Required action
Search the entries for the word "Create" and return every line where it is found.

(Beginning of Dataset records)

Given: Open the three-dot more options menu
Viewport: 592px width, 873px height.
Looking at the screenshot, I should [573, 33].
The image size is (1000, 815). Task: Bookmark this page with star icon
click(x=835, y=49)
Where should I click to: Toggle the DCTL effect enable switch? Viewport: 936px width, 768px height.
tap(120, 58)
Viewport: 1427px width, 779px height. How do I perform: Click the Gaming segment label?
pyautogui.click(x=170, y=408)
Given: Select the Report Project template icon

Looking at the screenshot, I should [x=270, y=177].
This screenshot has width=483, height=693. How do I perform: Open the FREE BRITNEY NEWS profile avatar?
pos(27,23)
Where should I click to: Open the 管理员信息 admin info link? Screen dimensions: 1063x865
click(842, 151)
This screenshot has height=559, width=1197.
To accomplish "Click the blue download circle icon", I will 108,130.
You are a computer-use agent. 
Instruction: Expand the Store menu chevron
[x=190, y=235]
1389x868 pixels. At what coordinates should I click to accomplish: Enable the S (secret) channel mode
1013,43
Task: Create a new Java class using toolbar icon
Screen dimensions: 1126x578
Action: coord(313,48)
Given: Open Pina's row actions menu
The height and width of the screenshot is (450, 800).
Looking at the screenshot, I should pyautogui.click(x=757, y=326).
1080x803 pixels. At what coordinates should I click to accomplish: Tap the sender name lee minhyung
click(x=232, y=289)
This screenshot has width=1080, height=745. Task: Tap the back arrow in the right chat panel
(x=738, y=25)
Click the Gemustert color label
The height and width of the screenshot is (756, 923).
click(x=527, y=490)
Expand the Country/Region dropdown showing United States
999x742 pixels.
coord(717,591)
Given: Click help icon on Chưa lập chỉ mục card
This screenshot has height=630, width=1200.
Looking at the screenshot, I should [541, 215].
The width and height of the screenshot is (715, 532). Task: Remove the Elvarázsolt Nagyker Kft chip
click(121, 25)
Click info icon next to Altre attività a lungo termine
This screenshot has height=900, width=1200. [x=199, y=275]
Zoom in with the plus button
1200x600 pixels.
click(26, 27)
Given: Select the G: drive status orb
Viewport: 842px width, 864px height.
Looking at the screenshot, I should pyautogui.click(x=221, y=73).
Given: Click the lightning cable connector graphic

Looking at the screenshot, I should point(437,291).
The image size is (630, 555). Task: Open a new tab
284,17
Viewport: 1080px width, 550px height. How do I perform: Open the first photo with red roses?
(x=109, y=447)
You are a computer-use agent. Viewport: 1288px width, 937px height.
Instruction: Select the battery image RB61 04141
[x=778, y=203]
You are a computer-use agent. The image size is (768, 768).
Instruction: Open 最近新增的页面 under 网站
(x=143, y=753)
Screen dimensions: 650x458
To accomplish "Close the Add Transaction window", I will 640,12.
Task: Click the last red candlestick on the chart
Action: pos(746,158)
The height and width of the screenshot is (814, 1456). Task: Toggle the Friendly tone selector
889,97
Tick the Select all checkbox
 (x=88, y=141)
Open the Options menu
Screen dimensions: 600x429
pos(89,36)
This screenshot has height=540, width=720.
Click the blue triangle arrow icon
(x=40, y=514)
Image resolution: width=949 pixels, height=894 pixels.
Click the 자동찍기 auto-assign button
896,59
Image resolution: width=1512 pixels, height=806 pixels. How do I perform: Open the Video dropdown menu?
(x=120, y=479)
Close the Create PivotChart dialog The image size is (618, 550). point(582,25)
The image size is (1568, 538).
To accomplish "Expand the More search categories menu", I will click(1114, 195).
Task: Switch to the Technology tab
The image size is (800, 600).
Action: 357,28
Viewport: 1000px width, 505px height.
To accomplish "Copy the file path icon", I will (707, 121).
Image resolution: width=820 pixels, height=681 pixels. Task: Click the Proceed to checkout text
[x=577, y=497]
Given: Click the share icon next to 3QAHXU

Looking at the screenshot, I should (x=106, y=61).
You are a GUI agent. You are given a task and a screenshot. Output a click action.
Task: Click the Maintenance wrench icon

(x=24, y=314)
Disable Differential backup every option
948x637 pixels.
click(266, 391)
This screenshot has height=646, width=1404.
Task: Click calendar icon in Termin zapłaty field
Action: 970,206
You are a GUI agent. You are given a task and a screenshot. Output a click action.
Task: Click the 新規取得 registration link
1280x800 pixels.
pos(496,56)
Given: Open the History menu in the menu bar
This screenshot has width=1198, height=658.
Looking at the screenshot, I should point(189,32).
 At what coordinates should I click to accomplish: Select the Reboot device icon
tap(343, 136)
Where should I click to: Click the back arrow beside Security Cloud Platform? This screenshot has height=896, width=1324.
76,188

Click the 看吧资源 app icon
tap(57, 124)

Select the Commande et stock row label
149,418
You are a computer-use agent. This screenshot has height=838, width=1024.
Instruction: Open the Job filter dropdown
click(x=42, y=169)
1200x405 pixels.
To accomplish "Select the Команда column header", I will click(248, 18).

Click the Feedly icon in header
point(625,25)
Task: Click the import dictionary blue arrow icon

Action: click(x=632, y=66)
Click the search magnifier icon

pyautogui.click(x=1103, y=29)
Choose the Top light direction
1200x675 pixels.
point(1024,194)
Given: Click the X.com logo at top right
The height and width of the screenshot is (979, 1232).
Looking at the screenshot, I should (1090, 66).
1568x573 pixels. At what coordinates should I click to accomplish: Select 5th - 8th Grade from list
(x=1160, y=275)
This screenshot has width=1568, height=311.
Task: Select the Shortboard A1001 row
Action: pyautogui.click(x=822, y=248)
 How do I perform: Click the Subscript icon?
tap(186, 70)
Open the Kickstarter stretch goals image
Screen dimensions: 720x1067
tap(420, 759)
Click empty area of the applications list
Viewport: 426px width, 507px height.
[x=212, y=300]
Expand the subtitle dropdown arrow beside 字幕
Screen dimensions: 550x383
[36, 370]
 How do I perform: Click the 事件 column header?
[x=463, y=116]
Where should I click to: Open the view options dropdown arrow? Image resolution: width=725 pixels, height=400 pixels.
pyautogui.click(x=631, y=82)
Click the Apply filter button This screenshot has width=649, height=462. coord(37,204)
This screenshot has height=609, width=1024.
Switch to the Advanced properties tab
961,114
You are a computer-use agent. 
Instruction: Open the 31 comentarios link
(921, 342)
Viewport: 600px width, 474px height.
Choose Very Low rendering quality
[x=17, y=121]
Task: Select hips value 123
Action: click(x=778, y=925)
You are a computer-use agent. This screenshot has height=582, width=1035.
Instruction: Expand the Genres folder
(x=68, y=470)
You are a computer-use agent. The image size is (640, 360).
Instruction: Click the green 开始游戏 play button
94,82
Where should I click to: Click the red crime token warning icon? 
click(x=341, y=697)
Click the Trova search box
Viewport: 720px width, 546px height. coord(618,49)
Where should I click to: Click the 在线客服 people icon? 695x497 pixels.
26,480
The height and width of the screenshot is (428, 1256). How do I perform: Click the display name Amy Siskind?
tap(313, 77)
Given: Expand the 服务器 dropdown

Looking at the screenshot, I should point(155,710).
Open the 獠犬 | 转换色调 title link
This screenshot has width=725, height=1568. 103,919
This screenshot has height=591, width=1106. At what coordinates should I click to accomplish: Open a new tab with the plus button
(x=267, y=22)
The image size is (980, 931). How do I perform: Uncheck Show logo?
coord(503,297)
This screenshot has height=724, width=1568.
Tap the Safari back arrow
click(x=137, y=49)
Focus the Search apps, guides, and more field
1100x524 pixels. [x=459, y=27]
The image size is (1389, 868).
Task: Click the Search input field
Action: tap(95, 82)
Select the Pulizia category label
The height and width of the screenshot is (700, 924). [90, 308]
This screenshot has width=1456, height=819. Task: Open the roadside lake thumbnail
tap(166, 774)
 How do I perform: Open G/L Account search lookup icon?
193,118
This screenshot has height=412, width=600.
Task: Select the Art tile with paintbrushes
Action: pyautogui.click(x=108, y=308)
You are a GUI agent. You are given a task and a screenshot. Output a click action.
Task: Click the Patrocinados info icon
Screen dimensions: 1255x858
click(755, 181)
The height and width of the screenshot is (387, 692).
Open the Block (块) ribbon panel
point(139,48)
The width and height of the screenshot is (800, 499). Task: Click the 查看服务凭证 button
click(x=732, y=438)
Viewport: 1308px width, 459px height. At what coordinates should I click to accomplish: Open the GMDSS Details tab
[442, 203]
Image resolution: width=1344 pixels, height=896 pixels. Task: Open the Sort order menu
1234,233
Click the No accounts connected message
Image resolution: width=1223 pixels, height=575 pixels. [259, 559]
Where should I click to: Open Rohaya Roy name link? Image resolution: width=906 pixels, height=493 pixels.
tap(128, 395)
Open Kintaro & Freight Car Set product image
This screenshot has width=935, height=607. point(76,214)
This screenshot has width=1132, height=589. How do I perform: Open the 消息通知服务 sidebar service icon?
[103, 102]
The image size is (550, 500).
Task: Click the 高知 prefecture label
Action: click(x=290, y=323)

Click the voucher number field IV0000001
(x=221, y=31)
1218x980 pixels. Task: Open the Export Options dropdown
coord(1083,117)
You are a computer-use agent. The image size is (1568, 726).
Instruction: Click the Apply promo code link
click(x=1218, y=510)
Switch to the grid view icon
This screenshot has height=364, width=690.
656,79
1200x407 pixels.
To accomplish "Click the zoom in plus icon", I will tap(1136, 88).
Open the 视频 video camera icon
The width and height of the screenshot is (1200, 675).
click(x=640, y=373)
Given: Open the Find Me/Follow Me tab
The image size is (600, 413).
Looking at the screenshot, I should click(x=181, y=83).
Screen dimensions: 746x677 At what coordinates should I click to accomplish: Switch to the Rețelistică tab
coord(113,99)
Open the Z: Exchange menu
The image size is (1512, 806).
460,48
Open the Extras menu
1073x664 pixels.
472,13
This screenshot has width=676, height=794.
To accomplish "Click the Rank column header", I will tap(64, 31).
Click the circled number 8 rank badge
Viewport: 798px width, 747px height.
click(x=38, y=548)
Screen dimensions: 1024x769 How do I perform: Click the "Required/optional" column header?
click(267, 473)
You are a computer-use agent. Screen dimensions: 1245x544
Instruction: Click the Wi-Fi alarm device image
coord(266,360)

(End of Dataset records)

Reply
Task: Create a new Java class using toolbar icon
Close the Create PivotChart dialog The image size is (618, 550). point(582,25)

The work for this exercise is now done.